● Source passage:
_ _ _

Reputation: 115
I have an SSIS Transformation Task that I use as my final destination task to insert data into a SQL Server table. The reason I use the transformation task and not an SQL Server Destination task is because I do not know beforehand what the columns will in the table that we will be inserting into.
In a for each loop container, I am looking for access DB's (in 97 format). The rest of the control flow basically creates a new SQL database and also a table. The access files are what we call "minute" databases where they contain minute information gathered by another process. I need to create a new SQL DB named after the 'minute' db and a table called 'MINUTE' with the columns created based on certain info from the access db. For each of our clients, based on the number of parameters they have at their site, determines the number of columns I need to create in the SQL Minute table.

_ _ _

● Provided material:
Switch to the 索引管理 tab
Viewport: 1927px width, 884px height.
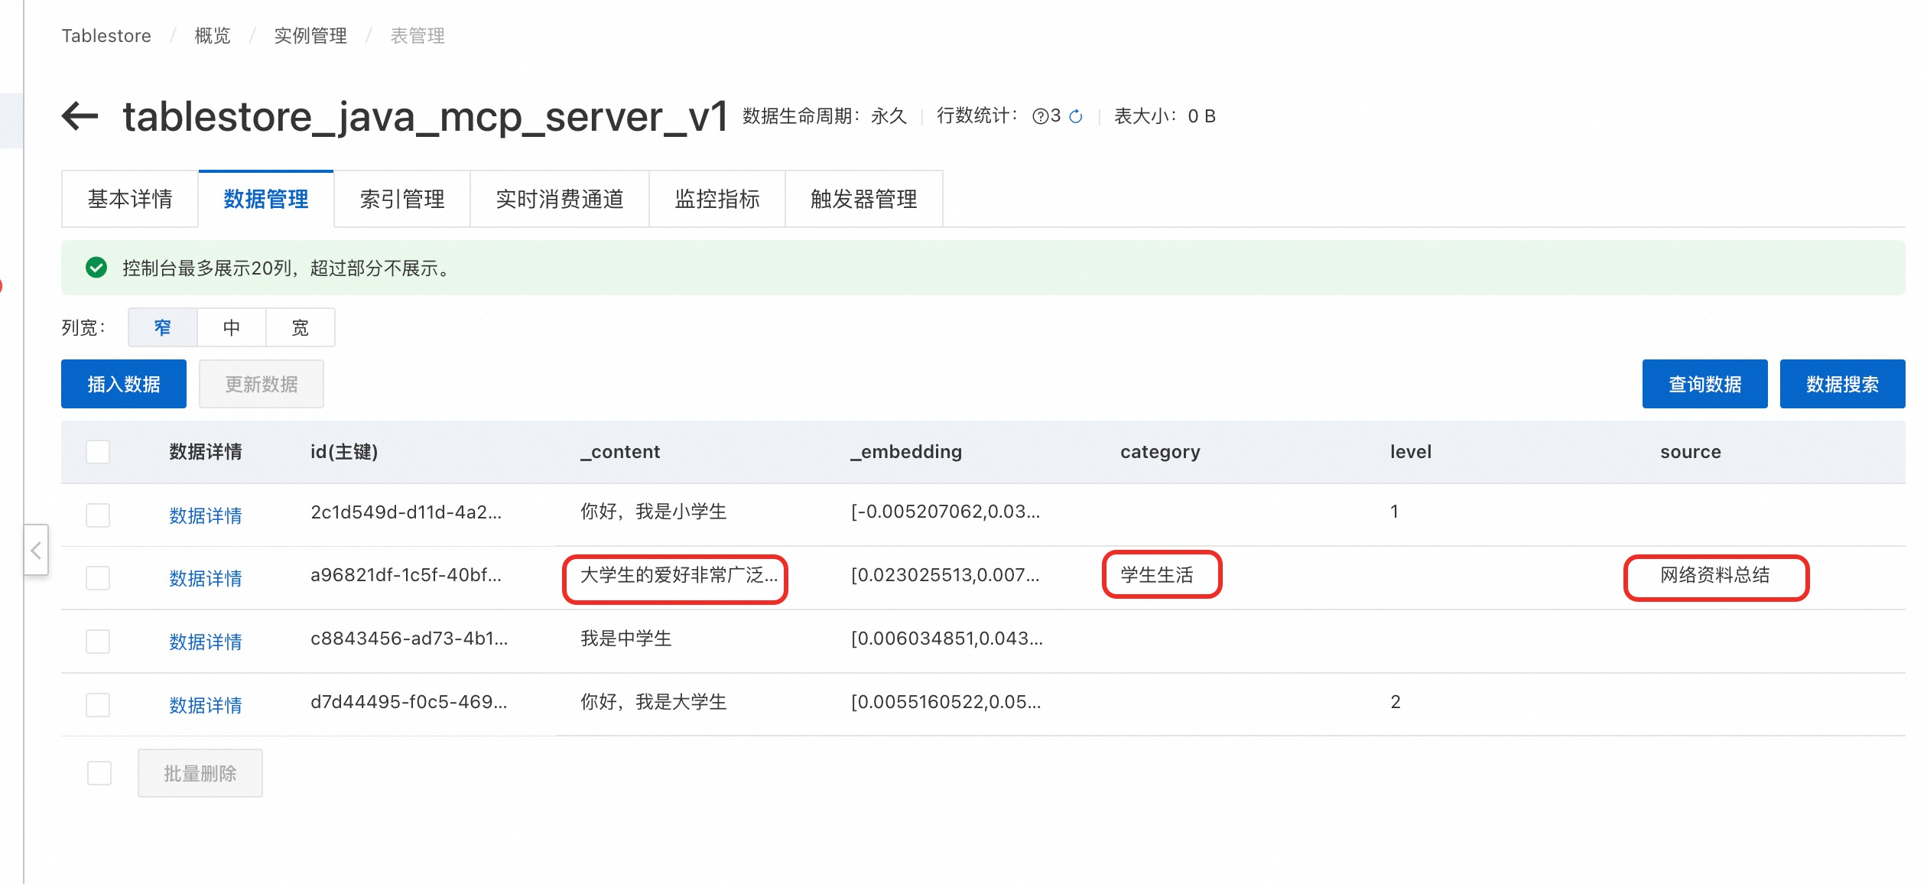[x=402, y=200]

_ _ _

● Exercise set:
1) Answer these questions about the SSIS post, one per line:
(a) Why is a transformation task used in place of a SQL Server Destination task?
(b) In what format are the Access databases?
(c) What name is given to the table created in each new SQL database?
2) Write the next part of the SSIS post, beginning after its final sentence.

● Responses to the exercise:
1)
(a) The columns of the table being inserted into are not known beforehand.
(b) Access 97 format.
(c) MINUTE.

2)
In the data flow I have two key components: The OLE DB source component (Source - Minute Table) and the Script Transformation task (Destination - Minute Table).
The "Source - Minute Table" gets the data from the access database. The "Destination - Minute Table" transforms the data and inserts it into the appropriate DB and table.
Everything works as it should. I tested it on a DB with 491,000+ records and it took 1 minute. However, I'm testing with one of our larger customers that has over 50 parameters and the access database contains 2+ million records. The package flies until I reach around 477,000 records, and then it pretty much comes to a halt. I can wait 10 minutes, and even longer, until the record count updates, and then continue to wait again.
I've done much research and followed all of the recommendations and guidelines that I have found. My datasource is not sorted. I use SQL command instead of Table, etc in the OLE DB Source. I've changed the values of DefaultBufferMaxRows and DefaultBufferSize many times and get the same results.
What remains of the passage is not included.